■ Requirement:
From the first line of the data below, copy each line up to the one containing "The width and height of the screenshot is (924, 577).", and include that line too.

■ Listed records:
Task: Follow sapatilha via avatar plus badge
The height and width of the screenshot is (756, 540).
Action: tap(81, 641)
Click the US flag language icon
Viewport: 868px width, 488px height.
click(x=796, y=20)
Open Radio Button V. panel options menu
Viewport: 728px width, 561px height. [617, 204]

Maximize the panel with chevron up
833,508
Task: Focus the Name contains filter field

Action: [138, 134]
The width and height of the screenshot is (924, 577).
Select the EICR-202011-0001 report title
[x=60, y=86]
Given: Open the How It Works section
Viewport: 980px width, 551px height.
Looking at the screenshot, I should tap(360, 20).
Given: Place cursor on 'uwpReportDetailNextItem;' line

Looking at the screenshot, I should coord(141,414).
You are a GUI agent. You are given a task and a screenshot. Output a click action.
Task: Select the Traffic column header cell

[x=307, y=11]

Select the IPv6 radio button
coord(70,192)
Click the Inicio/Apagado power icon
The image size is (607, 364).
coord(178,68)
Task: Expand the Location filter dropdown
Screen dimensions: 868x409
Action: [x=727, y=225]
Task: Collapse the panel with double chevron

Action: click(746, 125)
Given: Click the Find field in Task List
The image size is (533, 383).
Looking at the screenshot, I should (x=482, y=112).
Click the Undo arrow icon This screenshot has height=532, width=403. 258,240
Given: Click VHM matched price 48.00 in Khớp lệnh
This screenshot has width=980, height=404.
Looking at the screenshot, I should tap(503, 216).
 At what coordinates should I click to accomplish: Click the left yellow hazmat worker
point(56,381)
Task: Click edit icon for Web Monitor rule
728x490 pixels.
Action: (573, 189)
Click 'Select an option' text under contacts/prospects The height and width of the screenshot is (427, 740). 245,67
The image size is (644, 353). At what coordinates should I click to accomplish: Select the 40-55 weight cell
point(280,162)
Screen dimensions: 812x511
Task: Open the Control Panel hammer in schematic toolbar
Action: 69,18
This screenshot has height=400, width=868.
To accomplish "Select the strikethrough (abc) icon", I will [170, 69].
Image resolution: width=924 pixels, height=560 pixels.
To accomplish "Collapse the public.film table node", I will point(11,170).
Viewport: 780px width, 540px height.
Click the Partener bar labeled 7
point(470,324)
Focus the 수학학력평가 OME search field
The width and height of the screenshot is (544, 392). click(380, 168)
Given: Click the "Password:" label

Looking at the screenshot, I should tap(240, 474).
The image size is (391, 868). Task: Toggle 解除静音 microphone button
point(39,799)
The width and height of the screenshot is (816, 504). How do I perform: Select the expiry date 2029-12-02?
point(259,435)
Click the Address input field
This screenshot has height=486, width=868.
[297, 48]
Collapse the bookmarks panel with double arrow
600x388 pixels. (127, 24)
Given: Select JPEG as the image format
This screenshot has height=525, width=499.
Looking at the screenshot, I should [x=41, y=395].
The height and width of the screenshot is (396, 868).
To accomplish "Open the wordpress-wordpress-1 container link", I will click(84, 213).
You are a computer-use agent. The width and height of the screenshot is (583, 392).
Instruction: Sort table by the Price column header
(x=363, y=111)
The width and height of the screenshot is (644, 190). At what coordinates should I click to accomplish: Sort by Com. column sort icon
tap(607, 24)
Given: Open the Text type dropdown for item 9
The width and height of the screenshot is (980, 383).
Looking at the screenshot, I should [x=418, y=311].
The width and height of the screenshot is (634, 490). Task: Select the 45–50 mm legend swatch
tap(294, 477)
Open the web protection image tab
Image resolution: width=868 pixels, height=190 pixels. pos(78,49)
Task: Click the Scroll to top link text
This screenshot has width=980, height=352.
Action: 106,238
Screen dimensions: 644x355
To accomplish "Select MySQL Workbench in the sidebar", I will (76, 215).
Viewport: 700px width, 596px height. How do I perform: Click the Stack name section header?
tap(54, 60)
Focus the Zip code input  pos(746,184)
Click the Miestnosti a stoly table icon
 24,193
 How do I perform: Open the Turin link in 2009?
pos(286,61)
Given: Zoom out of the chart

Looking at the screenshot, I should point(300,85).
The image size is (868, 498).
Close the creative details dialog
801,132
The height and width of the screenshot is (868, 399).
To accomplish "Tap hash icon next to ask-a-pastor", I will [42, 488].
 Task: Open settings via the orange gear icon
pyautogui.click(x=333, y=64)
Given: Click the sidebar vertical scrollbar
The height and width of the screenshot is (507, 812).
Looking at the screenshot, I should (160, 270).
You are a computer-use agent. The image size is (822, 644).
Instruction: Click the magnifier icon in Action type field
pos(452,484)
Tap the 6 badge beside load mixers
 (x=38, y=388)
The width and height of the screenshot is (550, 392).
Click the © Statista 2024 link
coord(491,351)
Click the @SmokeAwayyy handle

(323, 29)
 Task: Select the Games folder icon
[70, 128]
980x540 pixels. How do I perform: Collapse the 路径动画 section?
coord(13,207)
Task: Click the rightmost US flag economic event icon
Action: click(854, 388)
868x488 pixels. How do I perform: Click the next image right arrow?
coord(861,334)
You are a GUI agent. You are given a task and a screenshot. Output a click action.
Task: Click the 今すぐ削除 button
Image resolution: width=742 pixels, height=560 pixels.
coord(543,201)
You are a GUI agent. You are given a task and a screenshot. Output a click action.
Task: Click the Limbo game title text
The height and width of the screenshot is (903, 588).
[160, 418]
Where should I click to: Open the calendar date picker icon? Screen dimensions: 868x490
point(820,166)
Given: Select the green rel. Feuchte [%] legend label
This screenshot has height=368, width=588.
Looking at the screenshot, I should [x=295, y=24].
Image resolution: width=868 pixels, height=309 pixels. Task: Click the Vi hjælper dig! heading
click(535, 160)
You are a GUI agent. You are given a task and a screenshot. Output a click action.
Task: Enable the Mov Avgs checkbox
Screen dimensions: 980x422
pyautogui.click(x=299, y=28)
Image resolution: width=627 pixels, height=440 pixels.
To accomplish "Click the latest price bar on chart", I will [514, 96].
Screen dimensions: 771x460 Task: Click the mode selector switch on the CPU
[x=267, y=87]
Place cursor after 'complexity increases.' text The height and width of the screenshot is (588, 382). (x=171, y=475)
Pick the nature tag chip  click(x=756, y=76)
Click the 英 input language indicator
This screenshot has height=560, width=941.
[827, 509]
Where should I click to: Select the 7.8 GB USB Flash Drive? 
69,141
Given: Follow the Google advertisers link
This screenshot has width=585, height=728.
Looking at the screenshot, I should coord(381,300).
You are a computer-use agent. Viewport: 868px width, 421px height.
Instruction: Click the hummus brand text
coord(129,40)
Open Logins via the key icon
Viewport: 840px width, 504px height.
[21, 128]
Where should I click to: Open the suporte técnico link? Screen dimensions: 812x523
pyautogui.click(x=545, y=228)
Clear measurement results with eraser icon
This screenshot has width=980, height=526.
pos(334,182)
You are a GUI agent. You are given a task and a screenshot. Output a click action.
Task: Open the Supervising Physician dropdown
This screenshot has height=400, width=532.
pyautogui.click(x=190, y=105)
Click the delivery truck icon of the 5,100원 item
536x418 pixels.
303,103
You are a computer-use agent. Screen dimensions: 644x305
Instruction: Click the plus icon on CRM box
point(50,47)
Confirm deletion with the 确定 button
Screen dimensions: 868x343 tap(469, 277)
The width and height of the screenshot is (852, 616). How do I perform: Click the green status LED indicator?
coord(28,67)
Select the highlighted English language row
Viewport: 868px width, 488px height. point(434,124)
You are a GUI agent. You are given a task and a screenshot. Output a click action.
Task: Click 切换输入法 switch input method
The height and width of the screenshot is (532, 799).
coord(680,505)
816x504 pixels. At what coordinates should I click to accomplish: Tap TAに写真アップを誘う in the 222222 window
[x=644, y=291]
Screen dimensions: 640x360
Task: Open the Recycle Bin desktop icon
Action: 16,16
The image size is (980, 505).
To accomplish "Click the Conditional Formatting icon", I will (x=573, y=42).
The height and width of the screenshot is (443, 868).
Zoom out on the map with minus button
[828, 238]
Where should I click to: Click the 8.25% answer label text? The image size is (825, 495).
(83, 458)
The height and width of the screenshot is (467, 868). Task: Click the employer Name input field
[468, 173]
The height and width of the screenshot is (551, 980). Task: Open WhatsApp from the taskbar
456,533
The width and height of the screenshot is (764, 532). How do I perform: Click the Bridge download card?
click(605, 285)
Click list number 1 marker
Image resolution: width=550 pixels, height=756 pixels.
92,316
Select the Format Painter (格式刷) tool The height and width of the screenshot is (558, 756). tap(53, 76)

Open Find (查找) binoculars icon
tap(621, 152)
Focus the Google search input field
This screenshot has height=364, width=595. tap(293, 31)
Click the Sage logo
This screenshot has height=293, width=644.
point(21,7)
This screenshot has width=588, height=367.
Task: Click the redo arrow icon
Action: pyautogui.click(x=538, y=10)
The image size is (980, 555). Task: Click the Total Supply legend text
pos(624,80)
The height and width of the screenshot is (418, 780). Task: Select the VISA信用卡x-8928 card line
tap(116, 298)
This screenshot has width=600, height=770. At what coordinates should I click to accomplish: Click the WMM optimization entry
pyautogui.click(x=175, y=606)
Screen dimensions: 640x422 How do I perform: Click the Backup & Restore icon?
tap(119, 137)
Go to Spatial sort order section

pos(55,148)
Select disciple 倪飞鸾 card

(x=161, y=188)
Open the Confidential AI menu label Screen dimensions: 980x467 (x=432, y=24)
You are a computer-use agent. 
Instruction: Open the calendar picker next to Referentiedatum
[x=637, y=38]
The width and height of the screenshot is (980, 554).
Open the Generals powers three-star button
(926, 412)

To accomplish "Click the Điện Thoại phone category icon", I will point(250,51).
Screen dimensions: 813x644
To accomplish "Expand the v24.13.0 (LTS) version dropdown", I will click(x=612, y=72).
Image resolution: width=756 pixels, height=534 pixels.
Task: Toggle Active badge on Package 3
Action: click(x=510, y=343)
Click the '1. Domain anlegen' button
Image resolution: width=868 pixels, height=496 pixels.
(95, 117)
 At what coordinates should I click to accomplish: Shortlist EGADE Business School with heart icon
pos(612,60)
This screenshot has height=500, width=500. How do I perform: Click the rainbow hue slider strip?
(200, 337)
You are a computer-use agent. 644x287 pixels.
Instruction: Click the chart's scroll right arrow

■ Solution for this exercise:
Task: Follow sapatilha via avatar plus badge
The height and width of the screenshot is (756, 540).
Action: tap(81, 641)
Click the US flag language icon
Viewport: 868px width, 488px height.
click(x=796, y=20)
Open Radio Button V. panel options menu
Viewport: 728px width, 561px height. [617, 204]

Maximize the panel with chevron up
833,508
Task: Focus the Name contains filter field

Action: [138, 134]
The width and height of the screenshot is (924, 577).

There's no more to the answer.